Quiero pensar que pertenezco a estos últimos. ¿Cómo si no podría explicarse el vacío que a veces se acomoda en mí?, el mismo que me hace sentir ajeno a casi todo, al igual que si estuviese en la piel de un extraterrestre disléxico y avanzase con el paso cambiado, al contrario del sentido de la marcha del resto de los mortales. Quizá fuese esa la razón que me llevara a dejar abandonado mi blog (él que nunca tuvo culpa alguna); el caso es que, abandonada la vía de desahogo que es la escritura, fue Mercedes la que quedó condenada al martilleo de mis pesadumbres en sus oídos, siempre atenta, por muy gris que resultase aquello que dejase salir de mis labios, demostrándome así su incondicional atadura, la incondicional y extraña conexión de eso que llamamos amor.

Así pues, lector, permíteme que te advierta que voy a ralentizarlo todo en una demora aburrida y descompasada.
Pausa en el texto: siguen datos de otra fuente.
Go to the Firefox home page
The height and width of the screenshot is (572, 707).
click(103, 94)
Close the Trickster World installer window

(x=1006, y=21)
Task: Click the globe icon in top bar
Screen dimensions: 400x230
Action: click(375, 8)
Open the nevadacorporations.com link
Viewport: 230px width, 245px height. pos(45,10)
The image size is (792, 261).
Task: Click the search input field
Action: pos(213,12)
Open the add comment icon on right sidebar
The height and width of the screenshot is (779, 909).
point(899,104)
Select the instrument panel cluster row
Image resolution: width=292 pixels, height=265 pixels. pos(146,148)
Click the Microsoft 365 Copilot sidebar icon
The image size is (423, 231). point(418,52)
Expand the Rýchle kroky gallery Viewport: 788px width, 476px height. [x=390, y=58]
Tendrás que disculpar toda esa sequía diferida que te verteré a través de esta comunicación. Nada tendrá que ver con la inmediatez, las ocurrencias o ese mundo lleno de sorpresas que siempre puedes hallar en el universo de los WhatsApp, Instagram o TikTok. Acotaré la redacción guiado por medio mis antojos y sin sopesar posibles críticas; a cambio, rehuiré al "me gusta". Tenlo en cuenta, me tomaré esas licencias y me mostraré tal y como soy... al desnudo.
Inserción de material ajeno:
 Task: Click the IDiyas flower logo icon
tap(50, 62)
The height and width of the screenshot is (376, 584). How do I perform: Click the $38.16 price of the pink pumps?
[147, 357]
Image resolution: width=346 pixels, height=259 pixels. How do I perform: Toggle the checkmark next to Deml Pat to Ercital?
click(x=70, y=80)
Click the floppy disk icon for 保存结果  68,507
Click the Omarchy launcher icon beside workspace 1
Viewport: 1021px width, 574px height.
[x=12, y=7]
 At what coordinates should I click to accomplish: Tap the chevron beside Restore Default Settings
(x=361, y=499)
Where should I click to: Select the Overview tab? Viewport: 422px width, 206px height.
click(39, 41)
Hubo un día en que nuestros sentimientos viajaba en celulosa previamente encerrada en sobres. En esas ricas misivas, y en su ritual correspondiente, nos dejábamos el alma, del mismo modo que nos desgañitábamos a través de esos enfrentamientos dialécticos que, en el cara a cara, a corazón abierto, nos desarmaban y dejaban escapar al yo más sincero. No obstante, los tiempos han cambiado... ¿Lo han hecho para bien?

Multitudes

Se nubla la filosofía y pasamos a la acción... Huir de las masas. Eso pretendíamos aquel sábado soleado de finales de noviembre. Para conseguirlo, nos acercábamos a San Martín de Valdeiglesias, un bonito municipio madrileño próximo a la localidad donde tendría lugar la carrera: Pelayos de la Presa. Era tal nuestra ilusión, que viajamos hacia allí con los ojos encendidos y deseosos de aparcar por unas horas la absorbente rutina. No obstante, pronto comprobaríamos que, para nuestro infortunio, que el pueblo andaba engalanado en las celebraciones del día de su patrón, San Martín de Tours, viéndonos así en las antípodas del sosiego. De ahí que nos invadiese la ansiedad, no en vano veíamos imposible simultanear una más que deseada charla íntima y el deleite de saborear un plato del lugar. Lejos de todo eso, nos obsequiaron con una larga espera entre los murmullos de la multitud y, de esta inesperada manera, dejamos de ser los dueños de nuestro tiempo....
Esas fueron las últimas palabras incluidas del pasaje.